Alex has published in outlets such as Modern Intellectual History, European History Quarterly, and has an article forthcoming in East European Politics and Society. She is presently working on a second monograph that traces out the role of French Saint-Simonians in the expansion of infrastructure and finance networks in Greece and Mexico. Her recent work has benefited from support from the Social Science and Humanities Research Council of Canada and the Fulbright Program among other sources.

As a member of the TransCorr team, Alex looks forward to further studying the relationship between the development of (West European) modernity and the rise of specific notions of corruption in Southeast Europe as well as the way actors in the Balkans and their partners across the continent mobilized these concepts to further their discrete political and economic agendas. Alex has previously touched on this topic, contributing, for instance, the chapter, “A Corrupt Governor? Kapodistrias’s Assassination in the Francophone Press” to a new collective volume on the Greek War of Independence (ed. by Christine Phillou and Katerina Lagos, under review at Oxford University Press).

Email: [email protected]

Selected Publications:
Unintended Nations: How French Liberals’ Empire of Civilization Remade Southeast Europe and the Post-Napoleonic World, under review Oxford University Press.

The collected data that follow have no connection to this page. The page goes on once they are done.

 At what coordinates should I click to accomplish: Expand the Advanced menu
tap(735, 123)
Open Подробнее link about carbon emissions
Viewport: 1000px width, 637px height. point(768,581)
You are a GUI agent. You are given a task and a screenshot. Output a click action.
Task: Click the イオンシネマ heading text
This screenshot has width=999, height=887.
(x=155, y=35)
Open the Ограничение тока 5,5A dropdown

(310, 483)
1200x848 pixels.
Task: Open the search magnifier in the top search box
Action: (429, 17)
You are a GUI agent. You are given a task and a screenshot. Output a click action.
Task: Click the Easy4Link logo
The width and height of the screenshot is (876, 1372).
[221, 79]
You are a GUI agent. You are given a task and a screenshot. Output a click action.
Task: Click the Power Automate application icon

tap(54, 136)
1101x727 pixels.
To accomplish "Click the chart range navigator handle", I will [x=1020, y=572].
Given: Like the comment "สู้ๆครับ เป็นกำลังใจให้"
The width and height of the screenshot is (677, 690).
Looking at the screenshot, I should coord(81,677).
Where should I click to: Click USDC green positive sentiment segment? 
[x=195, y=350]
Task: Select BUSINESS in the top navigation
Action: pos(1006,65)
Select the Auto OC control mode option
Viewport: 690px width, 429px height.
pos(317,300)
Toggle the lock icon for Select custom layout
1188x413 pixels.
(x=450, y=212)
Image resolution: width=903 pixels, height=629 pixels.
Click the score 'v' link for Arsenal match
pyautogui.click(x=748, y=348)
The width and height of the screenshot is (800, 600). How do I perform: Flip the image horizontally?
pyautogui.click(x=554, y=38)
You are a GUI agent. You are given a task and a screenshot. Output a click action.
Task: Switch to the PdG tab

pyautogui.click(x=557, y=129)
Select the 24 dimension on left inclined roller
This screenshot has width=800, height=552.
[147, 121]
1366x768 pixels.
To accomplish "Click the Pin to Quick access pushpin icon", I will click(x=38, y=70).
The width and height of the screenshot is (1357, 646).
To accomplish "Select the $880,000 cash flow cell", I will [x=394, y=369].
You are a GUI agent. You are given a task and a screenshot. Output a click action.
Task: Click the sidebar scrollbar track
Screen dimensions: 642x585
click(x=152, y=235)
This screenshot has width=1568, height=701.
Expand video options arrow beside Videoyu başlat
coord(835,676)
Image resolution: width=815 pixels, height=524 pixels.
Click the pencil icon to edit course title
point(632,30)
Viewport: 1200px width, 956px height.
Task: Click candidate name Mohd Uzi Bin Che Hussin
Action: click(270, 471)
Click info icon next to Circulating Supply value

“‘And Mama Studied with Me’: Elementary Education, Modernization, Gendered Curricula, and the Reconfiguration of the Public and Private in the Danubian Principalities and Greek lands, 1810s-1840s,” East European Politics & Societies, forthcoming.

“Korais’s Greece and Napoleon’s Empire: The Egyptian Campaign, Race Science, and the Europeanization of an Idea,” in From the Napoleonic Age to the Age of Empires: Empire after the Emperor, Thomas Dodman & Aurélien Lignereux (eds.), (Palgrave, 2023).

“How to Make Friends & Influence People: Elementary Education, French ‘Influence,’ & the Balkans, 1815-40s” Modern Intellectual History, 15:3 (Nov., 2018): 621-649. “Audience Matters: ‘Civilization-Speak,’ Educational Discourses, & Balkan Nationalism, 1815-40,” European History Quarterly, 48:4 (Fall, 2018): 658-685.